Nesse contexto, a visibilidade sobre a formação do novo bloco acionário dialoga com medidas anteriores para mitigar sobreoferta e volatilidade técnica durante a janela de conversões. A empresa vinha coordenando cronograma, preço de referência e estabilidade de mercado ao combinar aumento de capital com engenharia das debêntures e rito de governança. Essa organização incluiu travas temporárias a transferências e vendas de ações recebidas por conversão, reduzindo o risco de pressão técnica enquanto o redesenho societário avançava — arranjo descrito nos compromissos de lock-up firmados em 29/12 com fundos da SPX, que projetaram encerrar 2025 com mais de R$ 227 milhões em desalavancagem. A chegada dos FIPs sob a DSK, com declaração de propósito apenas financeiro e sem acordos de voto, tende a reforçar a narrativa de capital estável para a próxima etapa de execução operacional.

Há também um contraste relevante na trajetória recente da própria DSK no capital da Toky: em novembro, um veículo gerido pela casa havia zerado sua posição por motivo de liquidação do fundo, ocasionando redistribuição das ações aos quotistas.
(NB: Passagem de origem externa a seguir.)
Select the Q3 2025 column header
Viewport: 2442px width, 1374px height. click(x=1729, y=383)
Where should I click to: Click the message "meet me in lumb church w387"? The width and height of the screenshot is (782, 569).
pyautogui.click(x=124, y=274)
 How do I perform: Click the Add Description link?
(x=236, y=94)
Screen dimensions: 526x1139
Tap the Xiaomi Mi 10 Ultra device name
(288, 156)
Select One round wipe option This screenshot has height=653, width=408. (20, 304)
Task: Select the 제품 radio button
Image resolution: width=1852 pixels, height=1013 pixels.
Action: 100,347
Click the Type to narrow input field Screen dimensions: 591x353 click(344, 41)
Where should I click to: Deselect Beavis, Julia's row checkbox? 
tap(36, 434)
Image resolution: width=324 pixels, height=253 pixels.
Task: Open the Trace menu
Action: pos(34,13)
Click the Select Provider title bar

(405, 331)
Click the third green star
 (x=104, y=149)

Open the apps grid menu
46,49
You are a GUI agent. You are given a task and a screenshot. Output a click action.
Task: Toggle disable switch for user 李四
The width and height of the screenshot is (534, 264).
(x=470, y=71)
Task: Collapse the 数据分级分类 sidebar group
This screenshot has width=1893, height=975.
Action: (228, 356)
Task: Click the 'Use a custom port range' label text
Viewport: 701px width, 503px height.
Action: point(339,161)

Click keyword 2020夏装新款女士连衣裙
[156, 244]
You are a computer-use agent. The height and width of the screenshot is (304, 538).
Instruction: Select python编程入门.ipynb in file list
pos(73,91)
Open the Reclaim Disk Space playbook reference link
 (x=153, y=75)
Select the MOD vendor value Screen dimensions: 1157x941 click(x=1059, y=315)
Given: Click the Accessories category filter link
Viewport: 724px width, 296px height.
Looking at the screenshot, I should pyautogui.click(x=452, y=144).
Agora, a gestora recompõe exposição por meio da conversão de debêntures em novas ações, atuando no vetor que sustenta a desalavancagem e a simplificação societária — um reposicionamento coerente com o ciclo de equitização em curso e descrito quando ocorreu a redução da participação da DSK para 0 ação após a liquidação do FIP DSK CAPITAL TOK. Em paralelo, a potencial entrada de executivo da companhia no FIP DeLorean, ainda sujeita a condições, exigirá zelo de governança e transparência usuais em transações com partes relacionadas, mantendo o alinhamento entre a narrativa de desalavancagem, a recomposição acionária e a estabilidade institucional.